■ WHAT TO DO:
Could you print every row below word for word, leaving the pictures out?

(Word and item position data)
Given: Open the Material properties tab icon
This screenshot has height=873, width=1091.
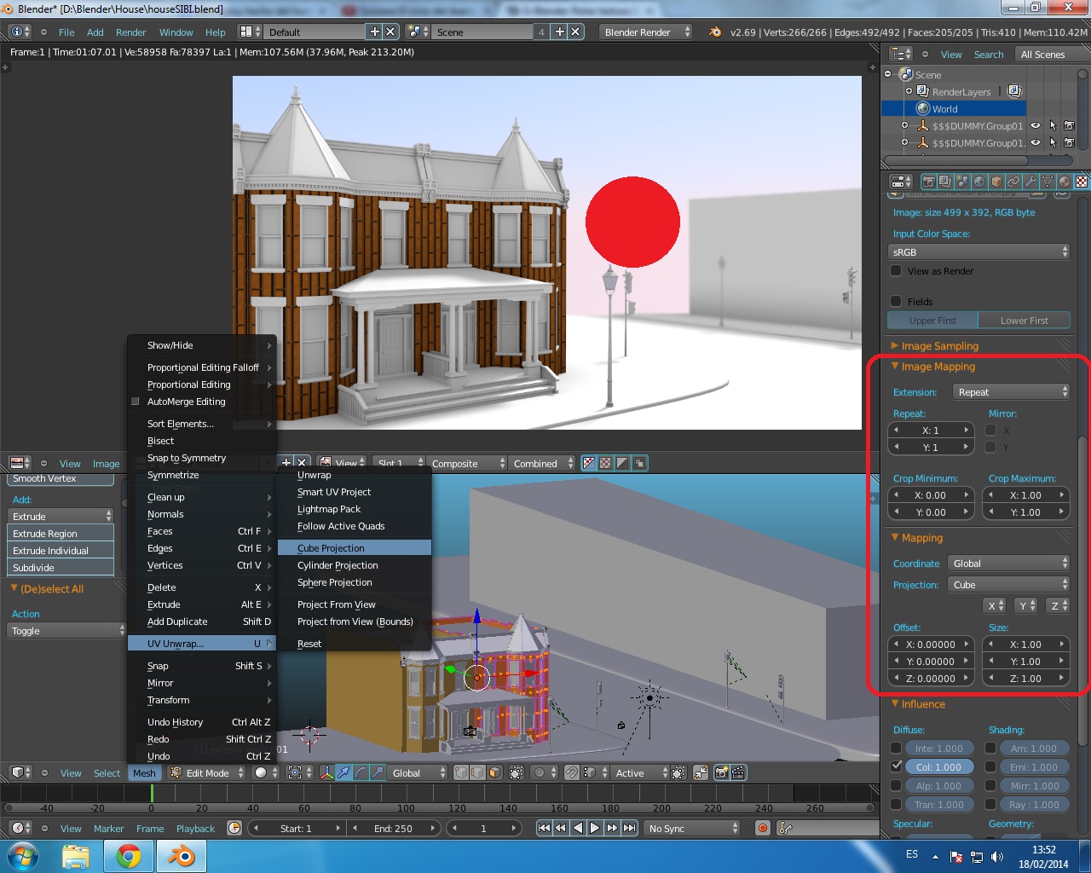Looking at the screenshot, I should coord(1065,182).
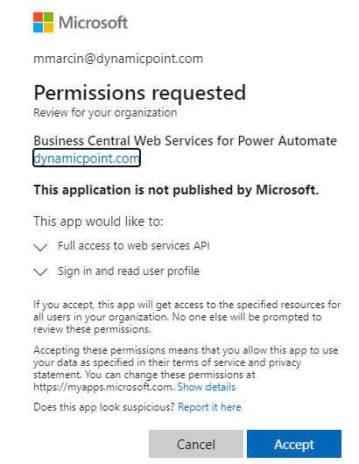Image resolution: width=359 pixels, height=464 pixels.
Task: Open the dynamicpoint.com publisher link
Action: point(87,158)
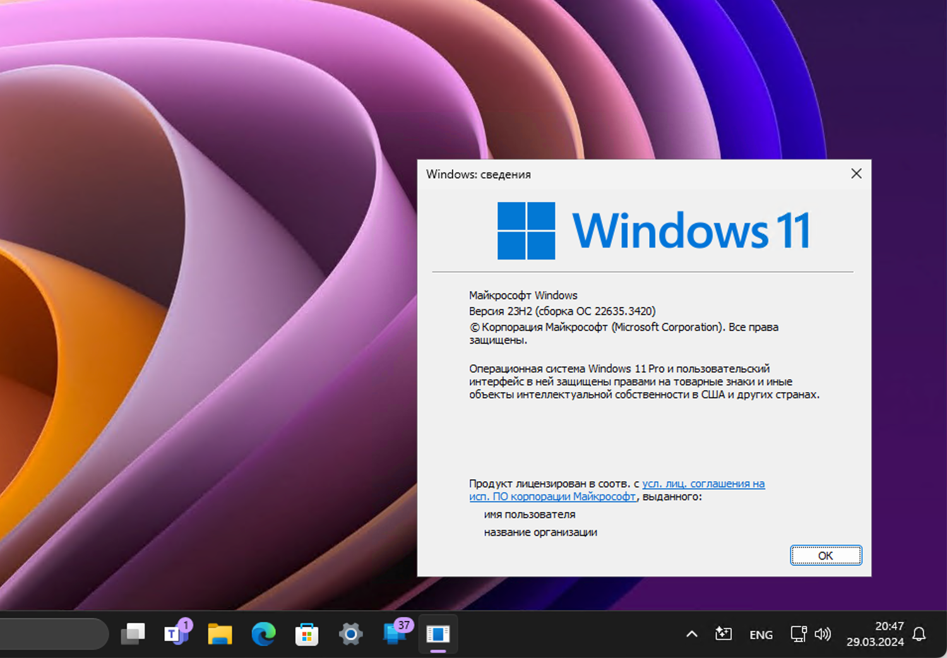
Task: Launch Microsoft Store from the taskbar
Action: point(307,634)
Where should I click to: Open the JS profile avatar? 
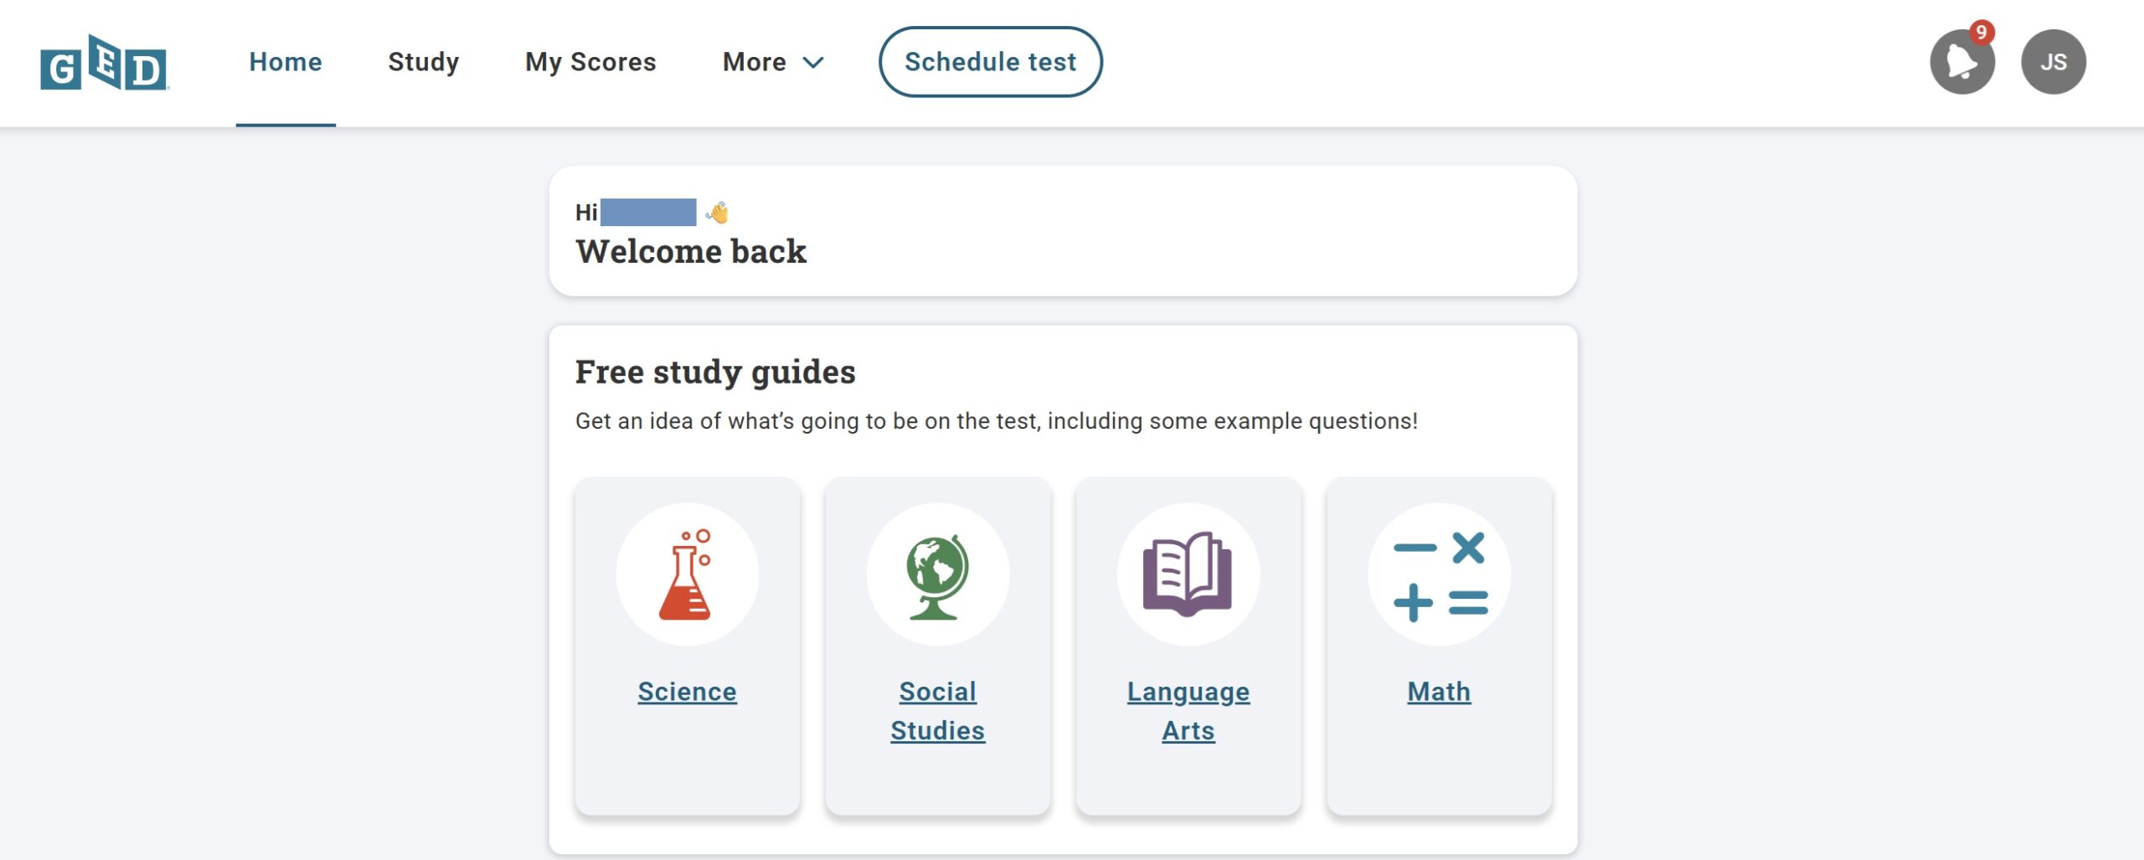(x=2052, y=62)
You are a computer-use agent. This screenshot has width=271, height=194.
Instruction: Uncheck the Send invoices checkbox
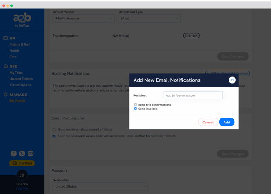click(x=136, y=109)
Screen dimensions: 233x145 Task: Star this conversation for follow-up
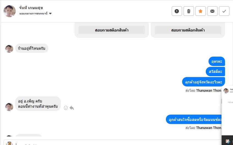[x=201, y=11]
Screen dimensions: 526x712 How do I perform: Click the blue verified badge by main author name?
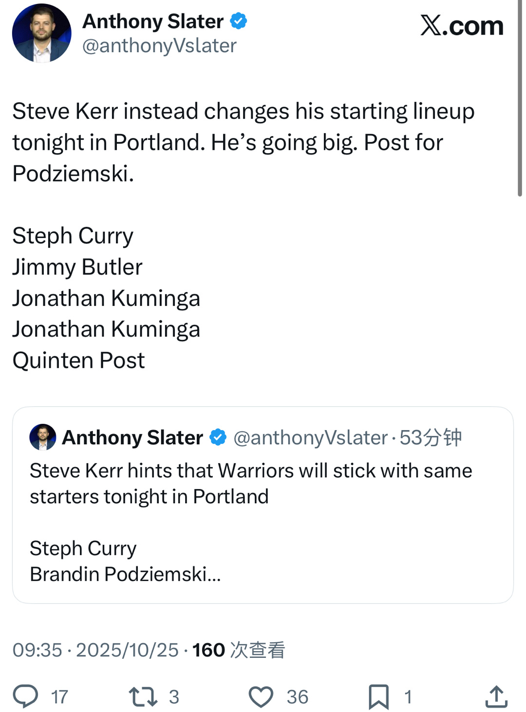(x=239, y=21)
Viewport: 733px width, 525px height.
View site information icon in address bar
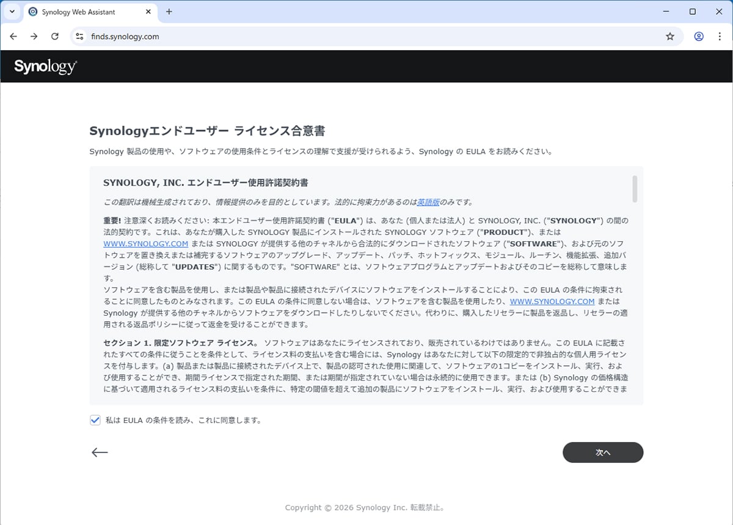coord(79,37)
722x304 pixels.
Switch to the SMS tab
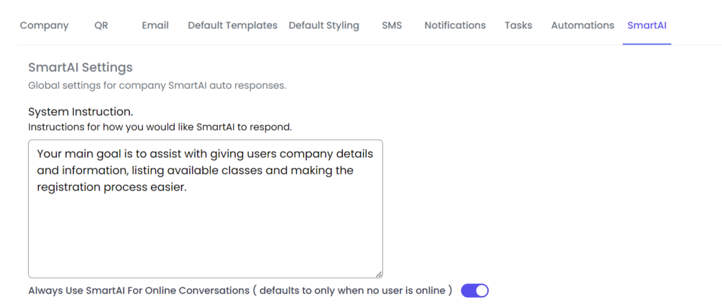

■ CORRECT RESULT:
Given: Open the Material properties tab icon
This screenshot has height=873, width=1091.
Looking at the screenshot, I should coord(1065,182).
Image resolution: width=359 pixels, height=464 pixels.
Task: Open the dynamicpoint.com publisher link
Action: point(87,158)
Task: Launch Microsoft Store from the taskbar
Action: point(307,634)
Where should I click to: Open the JS profile avatar? 
(x=2052, y=62)
You are a computer-use agent. This screenshot has width=271, height=194.
Instruction: Uncheck the Send invoices checkbox
click(x=136, y=109)
Screen dimensions: 233x145 Task: Star this conversation for follow-up
[x=201, y=11]
Screen dimensions: 526x712 How do I perform: Click the blue verified badge by main author name?
(x=239, y=21)
Viewport: 733px width, 525px height.
View site information icon in address bar
coord(79,37)
722x304 pixels.
Switch to the SMS tab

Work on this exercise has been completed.